• [THE TASK] Copy the entries below word for word, starting with the line that contains "Task: Select the yellow" and going on through the line that contains "pos(1296,232)", both included.

• [EXTRACTED DATA]
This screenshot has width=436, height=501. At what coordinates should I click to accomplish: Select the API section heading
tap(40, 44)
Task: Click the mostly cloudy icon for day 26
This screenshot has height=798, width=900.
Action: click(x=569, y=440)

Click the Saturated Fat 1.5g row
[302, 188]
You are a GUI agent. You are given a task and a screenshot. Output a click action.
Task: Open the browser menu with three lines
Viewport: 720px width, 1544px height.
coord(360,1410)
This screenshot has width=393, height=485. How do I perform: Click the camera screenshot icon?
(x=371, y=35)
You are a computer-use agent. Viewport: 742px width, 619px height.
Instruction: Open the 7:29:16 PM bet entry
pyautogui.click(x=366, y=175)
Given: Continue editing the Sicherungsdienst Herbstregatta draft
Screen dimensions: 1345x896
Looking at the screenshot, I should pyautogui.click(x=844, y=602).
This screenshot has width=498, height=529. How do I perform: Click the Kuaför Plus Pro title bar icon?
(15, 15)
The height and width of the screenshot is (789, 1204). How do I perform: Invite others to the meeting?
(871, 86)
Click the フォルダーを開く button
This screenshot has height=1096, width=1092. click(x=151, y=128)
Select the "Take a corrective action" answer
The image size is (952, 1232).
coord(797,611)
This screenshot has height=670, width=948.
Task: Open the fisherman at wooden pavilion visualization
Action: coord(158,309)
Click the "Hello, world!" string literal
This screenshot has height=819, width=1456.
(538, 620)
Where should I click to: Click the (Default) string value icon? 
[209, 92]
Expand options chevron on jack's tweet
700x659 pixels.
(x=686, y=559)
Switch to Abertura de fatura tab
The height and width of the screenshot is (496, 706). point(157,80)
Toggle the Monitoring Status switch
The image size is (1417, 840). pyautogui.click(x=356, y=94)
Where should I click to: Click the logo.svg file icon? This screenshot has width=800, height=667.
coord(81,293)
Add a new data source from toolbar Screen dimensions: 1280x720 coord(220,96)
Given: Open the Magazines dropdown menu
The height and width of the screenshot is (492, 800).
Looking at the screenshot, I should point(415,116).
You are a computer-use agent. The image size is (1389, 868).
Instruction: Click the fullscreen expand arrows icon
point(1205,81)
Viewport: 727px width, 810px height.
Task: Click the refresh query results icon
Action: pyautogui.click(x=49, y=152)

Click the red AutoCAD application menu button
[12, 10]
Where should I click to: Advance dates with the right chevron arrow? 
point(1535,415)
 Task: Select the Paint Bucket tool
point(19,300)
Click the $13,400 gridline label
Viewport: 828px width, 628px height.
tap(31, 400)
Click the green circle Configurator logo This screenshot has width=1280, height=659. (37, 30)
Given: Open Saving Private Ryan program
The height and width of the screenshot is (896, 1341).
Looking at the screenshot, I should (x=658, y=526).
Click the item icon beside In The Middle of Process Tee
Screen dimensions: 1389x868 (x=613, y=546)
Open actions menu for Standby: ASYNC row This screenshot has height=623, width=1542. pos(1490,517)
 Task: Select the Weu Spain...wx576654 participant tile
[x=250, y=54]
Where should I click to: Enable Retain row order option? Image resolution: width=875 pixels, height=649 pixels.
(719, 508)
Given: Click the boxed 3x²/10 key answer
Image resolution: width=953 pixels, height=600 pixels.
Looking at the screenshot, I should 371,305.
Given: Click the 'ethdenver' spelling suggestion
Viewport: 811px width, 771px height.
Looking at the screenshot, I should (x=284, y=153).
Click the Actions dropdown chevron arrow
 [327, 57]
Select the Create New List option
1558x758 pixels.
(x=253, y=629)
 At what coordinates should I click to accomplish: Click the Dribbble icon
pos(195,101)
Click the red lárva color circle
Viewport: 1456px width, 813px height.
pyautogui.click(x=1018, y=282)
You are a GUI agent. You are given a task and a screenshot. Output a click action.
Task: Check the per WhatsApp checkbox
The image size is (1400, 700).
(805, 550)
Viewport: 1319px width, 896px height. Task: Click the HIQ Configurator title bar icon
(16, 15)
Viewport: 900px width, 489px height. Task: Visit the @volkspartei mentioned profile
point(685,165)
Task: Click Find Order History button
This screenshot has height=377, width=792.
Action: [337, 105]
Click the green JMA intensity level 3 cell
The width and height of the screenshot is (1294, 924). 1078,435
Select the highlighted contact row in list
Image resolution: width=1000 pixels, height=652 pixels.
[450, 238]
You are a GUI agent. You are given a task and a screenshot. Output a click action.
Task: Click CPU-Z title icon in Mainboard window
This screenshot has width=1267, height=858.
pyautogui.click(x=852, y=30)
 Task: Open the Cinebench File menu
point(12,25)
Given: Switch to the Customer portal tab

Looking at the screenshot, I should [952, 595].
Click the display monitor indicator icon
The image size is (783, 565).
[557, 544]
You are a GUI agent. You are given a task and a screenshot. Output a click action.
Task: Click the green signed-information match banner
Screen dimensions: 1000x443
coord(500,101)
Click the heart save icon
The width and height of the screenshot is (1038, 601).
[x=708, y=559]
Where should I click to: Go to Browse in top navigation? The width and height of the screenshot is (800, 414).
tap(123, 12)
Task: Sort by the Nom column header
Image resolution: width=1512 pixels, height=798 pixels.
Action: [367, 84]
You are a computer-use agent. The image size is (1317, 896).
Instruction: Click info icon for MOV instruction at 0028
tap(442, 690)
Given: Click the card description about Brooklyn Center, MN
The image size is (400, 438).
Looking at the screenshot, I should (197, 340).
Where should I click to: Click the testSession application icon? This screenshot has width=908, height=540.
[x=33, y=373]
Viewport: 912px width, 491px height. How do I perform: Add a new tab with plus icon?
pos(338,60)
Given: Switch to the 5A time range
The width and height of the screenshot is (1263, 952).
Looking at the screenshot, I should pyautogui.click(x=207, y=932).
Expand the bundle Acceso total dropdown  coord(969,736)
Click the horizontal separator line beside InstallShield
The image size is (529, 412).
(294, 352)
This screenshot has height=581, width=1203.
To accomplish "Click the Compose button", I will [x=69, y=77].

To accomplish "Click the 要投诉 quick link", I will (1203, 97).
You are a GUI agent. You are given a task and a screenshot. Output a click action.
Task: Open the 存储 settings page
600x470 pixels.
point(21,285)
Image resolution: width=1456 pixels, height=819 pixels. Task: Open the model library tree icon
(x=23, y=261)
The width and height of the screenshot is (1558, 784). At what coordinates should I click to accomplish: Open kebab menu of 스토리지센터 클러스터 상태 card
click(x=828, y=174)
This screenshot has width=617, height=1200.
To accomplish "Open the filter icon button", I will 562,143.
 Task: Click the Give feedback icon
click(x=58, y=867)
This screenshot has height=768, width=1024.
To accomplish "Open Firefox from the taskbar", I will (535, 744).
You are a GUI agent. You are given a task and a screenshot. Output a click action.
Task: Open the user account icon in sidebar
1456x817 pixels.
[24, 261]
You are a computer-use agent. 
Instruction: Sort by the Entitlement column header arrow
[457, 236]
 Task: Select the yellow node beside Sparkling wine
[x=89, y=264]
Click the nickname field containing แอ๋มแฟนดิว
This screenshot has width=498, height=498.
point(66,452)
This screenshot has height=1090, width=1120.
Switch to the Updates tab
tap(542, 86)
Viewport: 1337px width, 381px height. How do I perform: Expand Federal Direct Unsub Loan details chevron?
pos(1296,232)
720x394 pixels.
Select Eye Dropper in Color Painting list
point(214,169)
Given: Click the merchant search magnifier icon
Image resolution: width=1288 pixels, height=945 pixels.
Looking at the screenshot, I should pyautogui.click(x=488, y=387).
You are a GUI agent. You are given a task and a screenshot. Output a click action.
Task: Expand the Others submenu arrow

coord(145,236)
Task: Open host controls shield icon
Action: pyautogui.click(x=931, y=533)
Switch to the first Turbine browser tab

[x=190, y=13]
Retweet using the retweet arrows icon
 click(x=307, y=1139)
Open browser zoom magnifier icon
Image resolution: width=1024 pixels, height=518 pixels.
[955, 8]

• [SOLUTION TO THIS PROBLEM]
 Task: Select the yellow node beside Sparkling wine
[x=89, y=264]
Click the nickname field containing แอ๋มแฟนดิว
This screenshot has width=498, height=498.
point(66,452)
This screenshot has height=1090, width=1120.
Switch to the Updates tab
tap(542, 86)
Viewport: 1337px width, 381px height. How do I perform: Expand Federal Direct Unsub Loan details chevron?
pos(1296,232)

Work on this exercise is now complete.